→ **WORK TO COMPLETE**: The full set of entries has to be output exactly.

→ **THE RECORDS**:
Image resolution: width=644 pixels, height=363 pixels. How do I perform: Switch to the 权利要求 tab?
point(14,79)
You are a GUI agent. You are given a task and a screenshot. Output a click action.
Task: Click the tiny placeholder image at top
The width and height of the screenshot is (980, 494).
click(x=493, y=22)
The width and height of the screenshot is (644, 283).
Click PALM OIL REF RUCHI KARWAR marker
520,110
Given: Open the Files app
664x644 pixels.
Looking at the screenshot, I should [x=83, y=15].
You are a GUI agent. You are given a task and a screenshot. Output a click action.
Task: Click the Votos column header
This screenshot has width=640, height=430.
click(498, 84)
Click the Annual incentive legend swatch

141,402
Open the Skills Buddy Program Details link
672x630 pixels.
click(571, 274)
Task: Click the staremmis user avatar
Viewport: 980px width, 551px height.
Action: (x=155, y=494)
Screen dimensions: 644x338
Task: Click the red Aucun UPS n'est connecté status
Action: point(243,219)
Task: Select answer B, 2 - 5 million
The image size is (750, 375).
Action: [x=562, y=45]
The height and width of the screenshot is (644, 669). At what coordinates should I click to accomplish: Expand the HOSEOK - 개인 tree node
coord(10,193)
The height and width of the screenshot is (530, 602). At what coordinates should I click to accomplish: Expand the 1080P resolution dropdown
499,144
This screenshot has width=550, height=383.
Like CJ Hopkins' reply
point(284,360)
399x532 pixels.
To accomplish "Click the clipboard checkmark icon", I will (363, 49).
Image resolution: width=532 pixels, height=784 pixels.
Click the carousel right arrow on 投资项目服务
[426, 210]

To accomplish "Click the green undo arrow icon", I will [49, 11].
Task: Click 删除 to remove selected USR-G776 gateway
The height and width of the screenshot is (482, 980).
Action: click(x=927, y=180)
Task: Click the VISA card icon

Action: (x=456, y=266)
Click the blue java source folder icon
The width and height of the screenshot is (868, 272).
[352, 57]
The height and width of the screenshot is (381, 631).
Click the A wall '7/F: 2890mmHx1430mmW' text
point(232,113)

→ **EXERCISE RESPONSE**:
Image resolution: width=644 pixels, height=363 pixels. How do I perform: Switch to the 权利要求 tab?
point(14,79)
You are a GUI agent. You are given a task and a screenshot. Output a click action.
Task: Click the tiny placeholder image at top
The width and height of the screenshot is (980, 494).
click(x=493, y=22)
The width and height of the screenshot is (644, 283).
Click PALM OIL REF RUCHI KARWAR marker
520,110
Given: Open the Files app
664x644 pixels.
Looking at the screenshot, I should [x=83, y=15].
You are a GUI agent. You are given a task and a screenshot. Output a click action.
Task: Click the Votos column header
This screenshot has width=640, height=430.
click(498, 84)
Click the Annual incentive legend swatch

141,402
Open the Skills Buddy Program Details link
672x630 pixels.
click(571, 274)
Task: Click the staremmis user avatar
Viewport: 980px width, 551px height.
Action: (x=155, y=494)
Screen dimensions: 644x338
Task: Click the red Aucun UPS n'est connecté status
Action: point(243,219)
Task: Select answer B, 2 - 5 million
The image size is (750, 375).
Action: [x=562, y=45]
The height and width of the screenshot is (644, 669). At what coordinates should I click to accomplish: Expand the HOSEOK - 개인 tree node
coord(10,193)
The height and width of the screenshot is (530, 602). At what coordinates should I click to accomplish: Expand the 1080P resolution dropdown
499,144
This screenshot has width=550, height=383.
Like CJ Hopkins' reply
point(284,360)
399x532 pixels.
To accomplish "Click the clipboard checkmark icon", I will (363, 49).
Image resolution: width=532 pixels, height=784 pixels.
Click the carousel right arrow on 投资项目服务
[426, 210]

To accomplish "Click the green undo arrow icon", I will [49, 11].
Task: Click 删除 to remove selected USR-G776 gateway
The height and width of the screenshot is (482, 980).
Action: click(x=927, y=180)
Task: Click the VISA card icon

Action: (x=456, y=266)
Click the blue java source folder icon
The width and height of the screenshot is (868, 272).
[352, 57]
The height and width of the screenshot is (381, 631).
Click the A wall '7/F: 2890mmHx1430mmW' text
point(232,113)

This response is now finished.